> _TASK STATEMENT_
Everything from the line containing "You are a GUI" through the final line of the listing below should be given again, word for word, and nothing else.

> _MATERIAL FOR THE TASK_
______________________________

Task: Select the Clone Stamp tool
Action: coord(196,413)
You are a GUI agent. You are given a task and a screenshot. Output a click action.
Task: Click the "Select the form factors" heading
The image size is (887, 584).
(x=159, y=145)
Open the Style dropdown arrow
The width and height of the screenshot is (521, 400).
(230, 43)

______________________________

> _EXERCISE SOLUTION_
You are a GUI agent. You are given a task and a screenshot. Output a click action.
Task: Click the "Select the form factors" heading
The image size is (887, 584).
(x=159, y=145)
Open the Style dropdown arrow
The width and height of the screenshot is (521, 400).
(230, 43)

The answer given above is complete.